Arctic Monkeys - I Bet You Look Good On the Dancefloor
Yeah Yeah Yeah's - Gold Lion
Death Cab For Cutie - Crooked Teeth
Pearl Jam - World Wide Suicide
Blackalicious - Powers

Entire playlist >>
   

Pawns in the game (continued)


In addition to regular borrowers and sellers, pawnshops have regular buyers, people who come in every few days looking for deals on everything from electric guitars to DVDs. There are some decent bargains to be had in pawnshops, but no real steals; pawnbrokers are shrewd judges of value, after all. Keithline says buyers and sellers sometimes overlap — a number of the people who have purchased items at Empire have also been pawners. Ideally, he says, "I want them to use our business to get through a rough patch, so that they can come back and buy something." Not everyone is so sanguine, though, about pawnbrokers’ inventories or the ethics of the trade. Amanda, the former drug addict who used to frequent pawnshops in times of desperation, says, "The item you see for sale is probably the last thing of value that someone owned; that’s why they pawned it. They got only a fraction of what it’s worth, and if they’re in bad shape, they won’t come back, and will never see it again."

Simple economic necessity brings people into pawnshops for a loan. Keithline notes that a number of his customers are single female heads of households. "These are people on the frontline, trying to help their families, and they’re not in a position where they can pick up the phone and call their parents when they need financial help," he says. Maria, a woman of about 50, is a regular customer at Empire Loan. On average, she comes in once a week to pawn jewelry. At any given time, she or her husband may need quick money for car repairs or other reasons. Maria has five children, the oldest being 32, the youngest 14. While she is hardly affluent, she is by no means down and out.

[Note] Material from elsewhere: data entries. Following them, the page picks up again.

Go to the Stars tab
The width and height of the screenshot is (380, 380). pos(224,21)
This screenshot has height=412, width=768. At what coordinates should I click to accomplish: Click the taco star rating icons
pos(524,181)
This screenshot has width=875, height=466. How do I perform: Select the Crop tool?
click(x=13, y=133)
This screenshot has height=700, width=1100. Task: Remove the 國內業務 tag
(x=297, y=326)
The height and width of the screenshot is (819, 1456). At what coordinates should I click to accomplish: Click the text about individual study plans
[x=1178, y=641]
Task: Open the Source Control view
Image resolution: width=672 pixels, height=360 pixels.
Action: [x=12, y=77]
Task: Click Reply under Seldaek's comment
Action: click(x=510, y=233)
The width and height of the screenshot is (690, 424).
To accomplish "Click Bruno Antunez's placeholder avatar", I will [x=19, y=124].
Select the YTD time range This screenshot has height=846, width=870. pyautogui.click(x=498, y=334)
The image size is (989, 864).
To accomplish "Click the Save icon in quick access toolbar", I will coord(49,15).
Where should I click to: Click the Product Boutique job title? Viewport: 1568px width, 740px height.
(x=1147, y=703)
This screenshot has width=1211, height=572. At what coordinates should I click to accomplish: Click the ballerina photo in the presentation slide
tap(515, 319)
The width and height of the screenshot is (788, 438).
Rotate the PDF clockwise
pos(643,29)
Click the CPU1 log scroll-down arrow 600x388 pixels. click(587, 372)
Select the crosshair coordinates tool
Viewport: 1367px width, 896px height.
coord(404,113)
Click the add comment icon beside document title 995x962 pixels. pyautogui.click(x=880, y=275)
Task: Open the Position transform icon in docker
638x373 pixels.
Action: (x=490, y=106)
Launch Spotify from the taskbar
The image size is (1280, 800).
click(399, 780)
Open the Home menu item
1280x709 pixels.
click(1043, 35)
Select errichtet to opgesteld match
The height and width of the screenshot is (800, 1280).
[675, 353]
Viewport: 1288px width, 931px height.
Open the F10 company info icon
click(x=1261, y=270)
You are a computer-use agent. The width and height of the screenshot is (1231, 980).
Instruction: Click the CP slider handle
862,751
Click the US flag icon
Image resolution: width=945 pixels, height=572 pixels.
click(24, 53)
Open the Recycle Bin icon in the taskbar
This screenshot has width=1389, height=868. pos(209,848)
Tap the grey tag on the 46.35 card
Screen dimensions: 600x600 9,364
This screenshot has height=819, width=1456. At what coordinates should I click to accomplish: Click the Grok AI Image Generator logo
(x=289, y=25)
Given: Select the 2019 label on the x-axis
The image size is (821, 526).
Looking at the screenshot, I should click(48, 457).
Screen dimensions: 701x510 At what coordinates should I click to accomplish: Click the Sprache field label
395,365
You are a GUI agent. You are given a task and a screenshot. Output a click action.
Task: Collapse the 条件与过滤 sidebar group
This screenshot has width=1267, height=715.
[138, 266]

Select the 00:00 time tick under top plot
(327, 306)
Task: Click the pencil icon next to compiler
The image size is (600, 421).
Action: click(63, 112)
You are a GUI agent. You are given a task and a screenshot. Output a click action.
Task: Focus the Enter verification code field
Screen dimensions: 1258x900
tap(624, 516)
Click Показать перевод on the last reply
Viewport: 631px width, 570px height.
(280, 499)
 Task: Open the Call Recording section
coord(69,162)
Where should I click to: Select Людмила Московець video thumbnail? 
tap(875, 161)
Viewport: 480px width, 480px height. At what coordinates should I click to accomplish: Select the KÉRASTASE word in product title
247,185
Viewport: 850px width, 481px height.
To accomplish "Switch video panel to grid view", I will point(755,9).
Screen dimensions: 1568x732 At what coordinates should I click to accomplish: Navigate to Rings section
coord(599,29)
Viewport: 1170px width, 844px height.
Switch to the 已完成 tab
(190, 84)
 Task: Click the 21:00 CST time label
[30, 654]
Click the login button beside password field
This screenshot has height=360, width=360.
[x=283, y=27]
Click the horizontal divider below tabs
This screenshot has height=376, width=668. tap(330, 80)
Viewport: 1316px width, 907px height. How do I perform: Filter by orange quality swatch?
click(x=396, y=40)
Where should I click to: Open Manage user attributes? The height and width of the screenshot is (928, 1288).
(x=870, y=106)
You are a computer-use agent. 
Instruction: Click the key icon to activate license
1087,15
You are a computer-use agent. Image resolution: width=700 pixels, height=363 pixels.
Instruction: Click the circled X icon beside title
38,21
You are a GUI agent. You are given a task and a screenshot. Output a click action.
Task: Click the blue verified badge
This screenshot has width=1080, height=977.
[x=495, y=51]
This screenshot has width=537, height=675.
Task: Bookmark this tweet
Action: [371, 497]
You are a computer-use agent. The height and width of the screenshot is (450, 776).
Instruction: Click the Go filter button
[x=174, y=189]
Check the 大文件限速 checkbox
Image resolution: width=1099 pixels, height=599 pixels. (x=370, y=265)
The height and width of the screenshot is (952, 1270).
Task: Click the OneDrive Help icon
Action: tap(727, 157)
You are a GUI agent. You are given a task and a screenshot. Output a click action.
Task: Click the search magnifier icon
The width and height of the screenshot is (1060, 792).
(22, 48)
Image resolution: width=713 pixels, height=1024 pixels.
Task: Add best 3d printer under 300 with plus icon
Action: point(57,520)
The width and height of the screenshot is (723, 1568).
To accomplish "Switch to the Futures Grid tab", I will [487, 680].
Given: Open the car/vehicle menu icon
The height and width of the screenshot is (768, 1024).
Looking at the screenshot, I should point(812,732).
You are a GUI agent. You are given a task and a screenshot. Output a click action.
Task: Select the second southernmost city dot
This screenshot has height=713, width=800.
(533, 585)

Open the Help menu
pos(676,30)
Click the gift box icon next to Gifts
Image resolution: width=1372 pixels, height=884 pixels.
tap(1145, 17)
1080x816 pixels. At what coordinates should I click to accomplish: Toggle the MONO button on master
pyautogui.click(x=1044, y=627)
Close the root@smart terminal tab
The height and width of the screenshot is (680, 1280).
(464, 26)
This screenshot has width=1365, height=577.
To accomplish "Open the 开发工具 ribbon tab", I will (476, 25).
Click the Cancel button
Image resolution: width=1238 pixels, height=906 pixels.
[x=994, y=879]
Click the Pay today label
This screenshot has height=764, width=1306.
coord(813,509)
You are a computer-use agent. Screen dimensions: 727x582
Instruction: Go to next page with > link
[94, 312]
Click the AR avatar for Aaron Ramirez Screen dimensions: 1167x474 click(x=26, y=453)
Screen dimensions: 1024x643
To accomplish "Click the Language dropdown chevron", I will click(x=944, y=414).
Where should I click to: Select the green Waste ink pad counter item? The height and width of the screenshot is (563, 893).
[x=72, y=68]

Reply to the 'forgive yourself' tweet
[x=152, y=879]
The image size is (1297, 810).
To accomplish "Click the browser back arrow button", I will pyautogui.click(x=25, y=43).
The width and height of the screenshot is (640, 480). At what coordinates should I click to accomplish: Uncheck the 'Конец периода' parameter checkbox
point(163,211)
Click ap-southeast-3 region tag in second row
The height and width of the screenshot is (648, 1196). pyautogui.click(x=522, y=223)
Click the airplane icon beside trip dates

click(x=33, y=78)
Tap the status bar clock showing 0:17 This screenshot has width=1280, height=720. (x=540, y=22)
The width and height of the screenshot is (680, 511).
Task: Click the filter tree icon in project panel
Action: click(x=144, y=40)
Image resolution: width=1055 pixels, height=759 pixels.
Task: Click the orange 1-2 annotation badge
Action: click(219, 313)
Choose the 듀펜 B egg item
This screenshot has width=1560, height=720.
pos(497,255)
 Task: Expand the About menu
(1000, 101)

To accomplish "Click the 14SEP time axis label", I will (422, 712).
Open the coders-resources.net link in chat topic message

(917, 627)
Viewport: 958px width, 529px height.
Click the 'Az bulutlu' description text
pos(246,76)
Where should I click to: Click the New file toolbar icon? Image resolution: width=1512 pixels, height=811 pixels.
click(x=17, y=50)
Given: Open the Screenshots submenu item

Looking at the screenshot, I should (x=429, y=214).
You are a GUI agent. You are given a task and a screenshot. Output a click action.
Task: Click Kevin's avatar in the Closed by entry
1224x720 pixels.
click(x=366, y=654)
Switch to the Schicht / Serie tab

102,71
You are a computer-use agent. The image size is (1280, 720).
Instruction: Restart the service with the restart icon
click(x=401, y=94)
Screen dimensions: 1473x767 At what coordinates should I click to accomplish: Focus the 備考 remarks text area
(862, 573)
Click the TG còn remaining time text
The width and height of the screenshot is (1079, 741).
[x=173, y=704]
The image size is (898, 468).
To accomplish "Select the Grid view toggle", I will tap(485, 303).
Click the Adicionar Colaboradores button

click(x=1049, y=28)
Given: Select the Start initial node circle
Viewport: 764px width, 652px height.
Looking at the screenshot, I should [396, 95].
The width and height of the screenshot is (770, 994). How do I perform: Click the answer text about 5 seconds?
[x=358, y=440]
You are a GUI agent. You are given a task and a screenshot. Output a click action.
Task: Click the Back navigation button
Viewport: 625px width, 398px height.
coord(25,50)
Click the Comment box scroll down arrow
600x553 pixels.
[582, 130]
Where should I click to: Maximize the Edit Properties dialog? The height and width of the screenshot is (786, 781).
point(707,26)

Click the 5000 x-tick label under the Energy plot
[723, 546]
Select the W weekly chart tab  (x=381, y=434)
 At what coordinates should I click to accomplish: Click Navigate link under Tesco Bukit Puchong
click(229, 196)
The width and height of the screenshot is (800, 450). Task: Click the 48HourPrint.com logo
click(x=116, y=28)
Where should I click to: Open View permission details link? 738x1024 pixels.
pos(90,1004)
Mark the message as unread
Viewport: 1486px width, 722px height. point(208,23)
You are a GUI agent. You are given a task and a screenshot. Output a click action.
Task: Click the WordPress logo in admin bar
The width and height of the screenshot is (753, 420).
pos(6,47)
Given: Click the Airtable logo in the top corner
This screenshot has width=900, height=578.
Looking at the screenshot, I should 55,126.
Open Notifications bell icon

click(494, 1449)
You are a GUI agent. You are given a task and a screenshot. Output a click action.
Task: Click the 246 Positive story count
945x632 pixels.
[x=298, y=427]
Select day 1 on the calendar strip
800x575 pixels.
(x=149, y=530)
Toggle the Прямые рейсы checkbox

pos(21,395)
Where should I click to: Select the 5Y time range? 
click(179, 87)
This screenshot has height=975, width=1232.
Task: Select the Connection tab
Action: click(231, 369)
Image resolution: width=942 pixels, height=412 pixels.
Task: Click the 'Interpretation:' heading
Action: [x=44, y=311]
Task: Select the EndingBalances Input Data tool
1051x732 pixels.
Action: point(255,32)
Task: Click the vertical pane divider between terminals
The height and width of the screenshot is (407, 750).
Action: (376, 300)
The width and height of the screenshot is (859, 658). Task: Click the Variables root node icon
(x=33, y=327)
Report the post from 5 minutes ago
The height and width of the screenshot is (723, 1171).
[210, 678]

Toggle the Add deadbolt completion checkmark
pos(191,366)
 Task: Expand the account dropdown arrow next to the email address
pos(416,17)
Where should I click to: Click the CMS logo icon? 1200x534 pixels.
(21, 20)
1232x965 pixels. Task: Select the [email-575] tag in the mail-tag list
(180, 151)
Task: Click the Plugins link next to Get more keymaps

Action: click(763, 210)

The pawnshop functions for her more like an ATM than a last gasp shot for a few dollars. She sometimes redeems her pledge in as little as a few days, and is then back a short time later with something else to pawn. "Always the same jewelry, back and forth" she says.

Maria is typical in that she is a regular. Most pawnshop customers are repeat visitors: they’ve pawned before and will pawn again, regardless of whether previous items have been redeemed. The clients are thus somewhat stable in their instability. There are, of course, people who are completely desperate — addicts, drunks, transients, and various others. While pawnshops can make a quick buck by selling unredeemed pledges, their bread and butter is the habitual customer who keeps returning to pay interest, redeem loans, and pawn additional items. Some regulars come in year after year to pay the interest on a pawned item.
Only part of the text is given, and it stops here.